A somewhat more limited use of natural-language processing, however, could be of more immediate use.  In most puzzles, clues and their answers fill the same syntactic role.  For example, if the clue is a noun phrase, the solution is usually a noun; verb phrases and verbs similarly.  If the clues were run through a syntactic analyzer such as CASS, it should be possible to generate part-of-speech hints (or constraints, depending on one's degree of confidence in this rule)

A basic crossword-solving algorithm

A large part of the research on this project centered around the creation and refinement of the following algorithm for filling in a crossword grid (under the character-based model described above).  It takes as input a grid and  a word list; with minor variations, the same algorithm can be used either to solve a puzzle (in which case the grid is input with "stops" already in place, and the word list is (possibly a subset of) the dictionary) or to generate a puzzle solution (in which case the grid is initially empty and the word list contains the words to fill into the grid).

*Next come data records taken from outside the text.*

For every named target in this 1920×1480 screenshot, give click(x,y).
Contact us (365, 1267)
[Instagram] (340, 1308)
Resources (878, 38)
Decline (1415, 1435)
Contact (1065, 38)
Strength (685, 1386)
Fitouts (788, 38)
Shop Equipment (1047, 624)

Note that a subgrid, as used in the algorithm, is a section of the grid space whose upper left square is the first letter of both its horizontal and vertical words; the subgrid then extends to all squares which are part of words which intersect either the horizontal or vertical word starting from the initial position.
 

Results

While the algorithm above is believed to be correct, it is extremely inefficient due to the complexity of the problem.  Heuristics, such as considering only a subset of the dictionary (trimmed at the longest word in the puzzle, for instance) or the part-of-speech heuristics mentioned above can be used to reduce the number of possibilities which must be considered, but the algorithm is still at least polynomial time.

In addition, simple tasks like loading a complete dictionary can be time-consuming: on the author's machine (a Pentium-90), loading /usr/dict/words into the in-memory data structure took in excess of 20 minutes.  (I am aware that running the algorithm on a full /usr/dict/words would take an exorbitant amount of time; it is provided only for reference, and as an example of one of my earlier (foolish) experiments in this project).

Finally, I do not yet have a working implementation of this algorithm, in large part because its time constraints make running test cases fairly difficult.  A pen and paper implementation, however, shows that it should work.
 

Conclusion

Although an algorithm does exist to solve and generate crossword puzzles using constraint propagation, its time and space complexity is at least polynomial.  Future work, therefore, should focus on either finding a linear time algorithm (which I believe to be unlikely) or on heuristics to reduce the search space; as indicated above, the use of natural language rules to partition the dictionary might be one of the more promising ways of doing so.